A word-for-word restatement of the data is what is needed.

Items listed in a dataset
=-=-=

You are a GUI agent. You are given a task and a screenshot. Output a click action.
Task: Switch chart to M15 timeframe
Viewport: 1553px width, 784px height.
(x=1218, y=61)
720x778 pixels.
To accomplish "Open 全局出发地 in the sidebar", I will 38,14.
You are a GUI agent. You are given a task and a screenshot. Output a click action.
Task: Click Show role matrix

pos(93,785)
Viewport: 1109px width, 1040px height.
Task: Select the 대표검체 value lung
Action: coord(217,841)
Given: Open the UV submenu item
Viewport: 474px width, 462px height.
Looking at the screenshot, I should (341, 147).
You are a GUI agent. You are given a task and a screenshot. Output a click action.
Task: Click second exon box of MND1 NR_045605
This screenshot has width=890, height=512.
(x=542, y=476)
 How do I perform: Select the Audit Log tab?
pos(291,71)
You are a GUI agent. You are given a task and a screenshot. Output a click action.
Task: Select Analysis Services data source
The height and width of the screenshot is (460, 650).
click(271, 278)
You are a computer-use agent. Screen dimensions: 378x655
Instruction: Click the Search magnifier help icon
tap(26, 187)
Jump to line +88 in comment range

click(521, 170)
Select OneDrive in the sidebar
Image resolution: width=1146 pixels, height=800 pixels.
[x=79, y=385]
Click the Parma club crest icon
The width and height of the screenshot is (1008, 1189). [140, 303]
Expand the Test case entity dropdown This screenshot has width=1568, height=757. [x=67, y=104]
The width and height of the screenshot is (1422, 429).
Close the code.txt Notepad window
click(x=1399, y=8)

=-=-=

▸ Your solution
You are a GUI agent. You are given a task and a screenshot. Output a click action.
Task: Switch chart to M15 timeframe
Viewport: 1553px width, 784px height.
(x=1218, y=61)
720x778 pixels.
To accomplish "Open 全局出发地 in the sidebar", I will 38,14.
You are a GUI agent. You are given a task and a screenshot. Output a click action.
Task: Click Show role matrix

pos(93,785)
Viewport: 1109px width, 1040px height.
Task: Select the 대표검체 value lung
Action: coord(217,841)
Given: Open the UV submenu item
Viewport: 474px width, 462px height.
Looking at the screenshot, I should (341, 147).
You are a GUI agent. You are given a task and a screenshot. Output a click action.
Task: Click second exon box of MND1 NR_045605
This screenshot has width=890, height=512.
(x=542, y=476)
 How do I perform: Select the Audit Log tab?
pos(291,71)
You are a GUI agent. You are given a task and a screenshot. Output a click action.
Task: Select Analysis Services data source
The height and width of the screenshot is (460, 650).
click(271, 278)
You are a computer-use agent. Screen dimensions: 378x655
Instruction: Click the Search magnifier help icon
tap(26, 187)
Jump to line +88 in comment range

click(521, 170)
Select OneDrive in the sidebar
Image resolution: width=1146 pixels, height=800 pixels.
[x=79, y=385]
Click the Parma club crest icon
The width and height of the screenshot is (1008, 1189). [140, 303]
Expand the Test case entity dropdown This screenshot has width=1568, height=757. [x=67, y=104]
The width and height of the screenshot is (1422, 429).
Close the code.txt Notepad window
click(x=1399, y=8)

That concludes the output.